[Stored data]
__________________________________________________

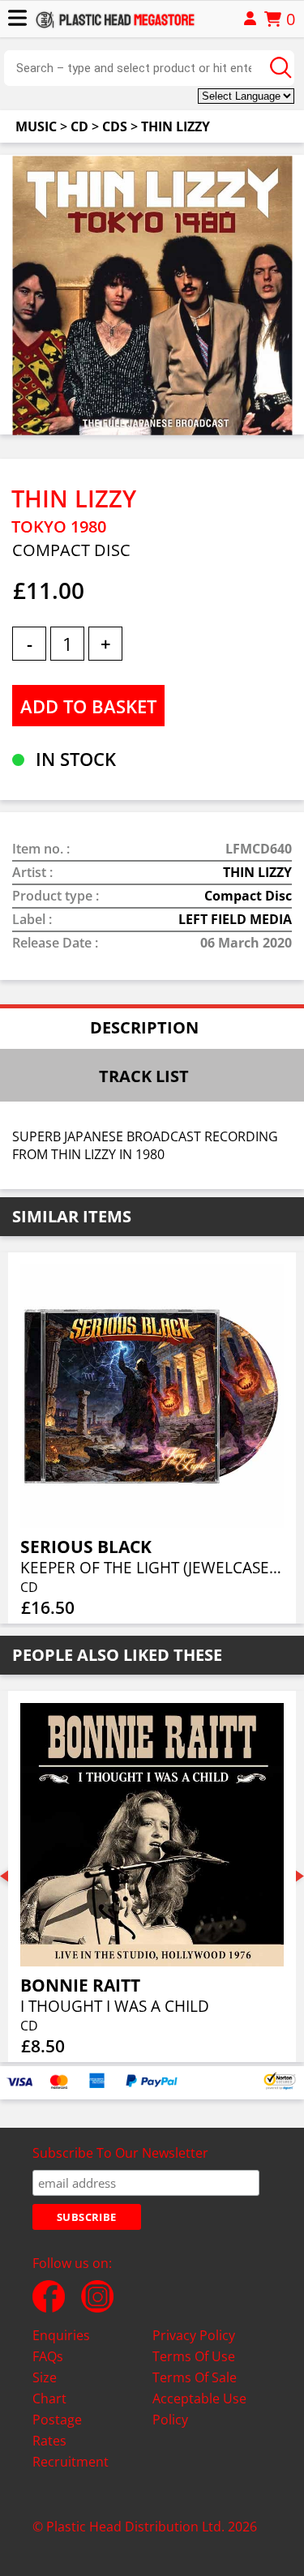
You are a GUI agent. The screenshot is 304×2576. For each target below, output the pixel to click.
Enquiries (61, 2335)
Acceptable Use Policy (199, 2409)
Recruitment (70, 2462)
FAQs (47, 2356)
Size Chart (49, 2387)
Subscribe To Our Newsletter (120, 2153)
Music (36, 126)
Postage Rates (57, 2430)
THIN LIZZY (175, 126)
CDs (114, 126)
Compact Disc (248, 896)
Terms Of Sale (194, 2377)
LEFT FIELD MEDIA (235, 919)
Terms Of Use (193, 2356)
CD (79, 126)
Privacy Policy (193, 2335)
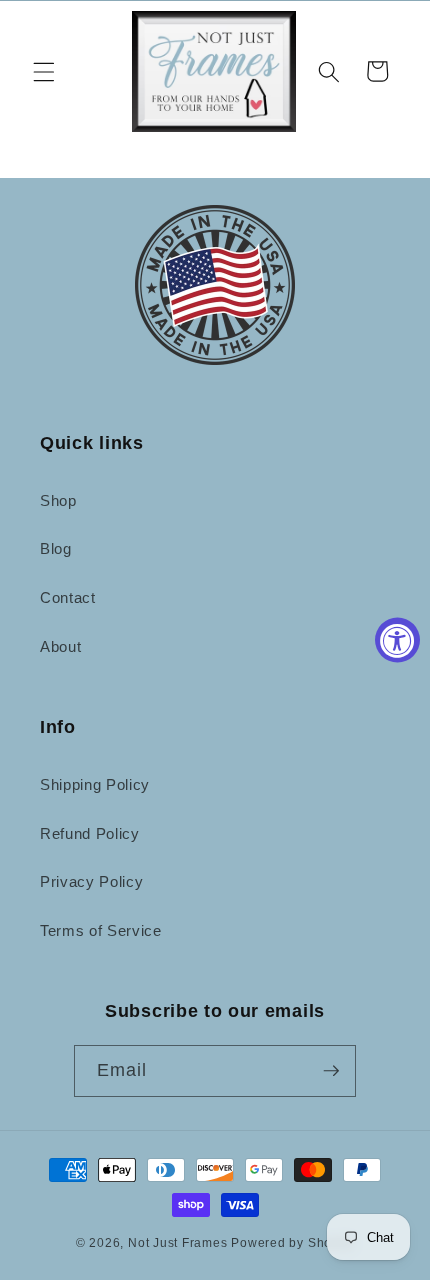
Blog (56, 548)
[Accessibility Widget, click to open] (397, 640)
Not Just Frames (178, 1243)
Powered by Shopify (292, 1243)
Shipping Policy (95, 784)
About (60, 646)
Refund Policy (90, 833)
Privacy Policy (91, 881)
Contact (68, 597)
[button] (44, 71)
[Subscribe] (331, 1071)
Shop (58, 500)
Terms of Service (101, 930)
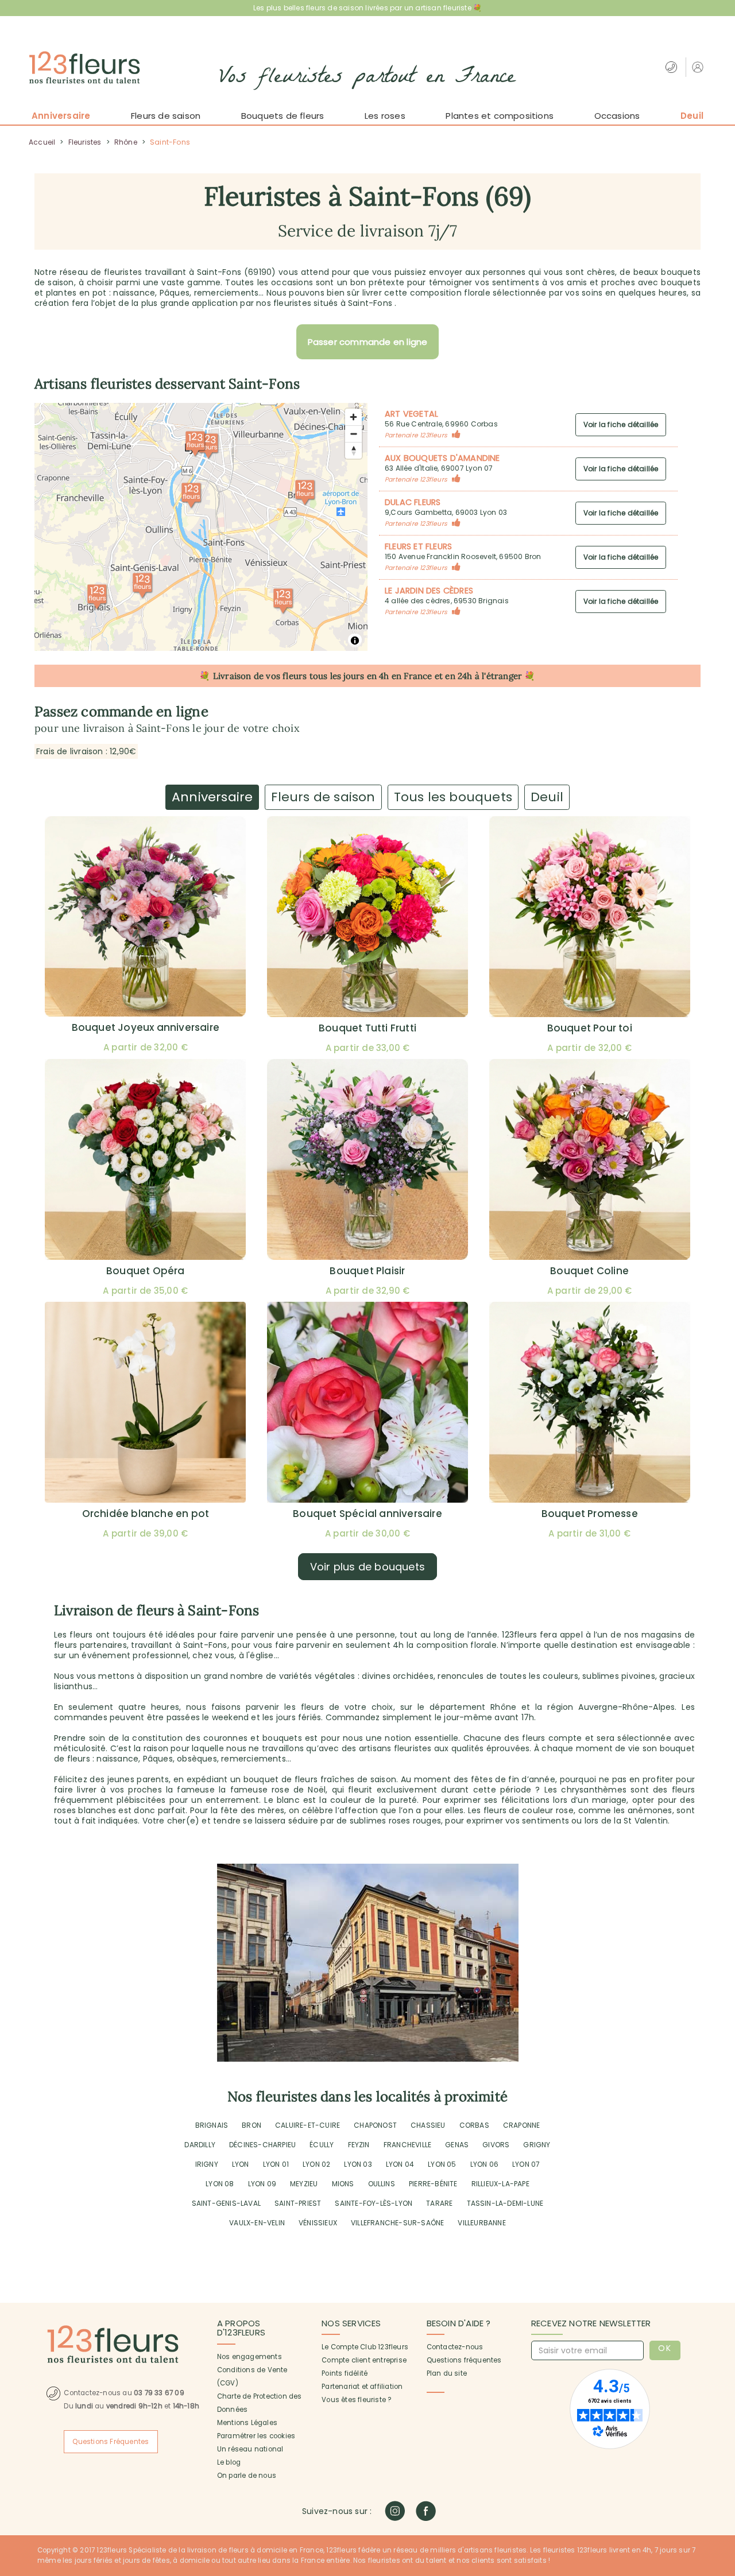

__________________________________________________

Exercise directions =
Leave the pictures out and print every record exactly.

Worked solution =
You are a GUI agent. The screenshot is 304×2576. For each target below, output the pixel to click.
Enquiries (61, 2335)
Acceptable Use Policy (199, 2409)
Recruitment (70, 2462)
FAQs (47, 2356)
Size Chart (49, 2387)
Subscribe To Our Newsletter (120, 2153)
Music (36, 126)
Postage Rates (57, 2430)
THIN LIZZY (175, 126)
CDs (114, 126)
Compact Disc (248, 896)
Terms Of Sale (194, 2377)
LEFT FIELD MEDIA (235, 919)
Terms Of Use (193, 2356)
CD (79, 126)
Privacy Policy (193, 2335)
Blog (56, 548)
[Accessibility Widget, click to open] (397, 640)
Not Just Frames (178, 1243)
Powered by Shopify (292, 1243)
Shipping Policy (95, 784)
About (60, 646)
Refund Policy (90, 833)
Privacy Policy (91, 881)
Contact (68, 597)
[button] (44, 71)
[Subscribe] (331, 1071)
Shop (58, 500)
Terms of Service (101, 930)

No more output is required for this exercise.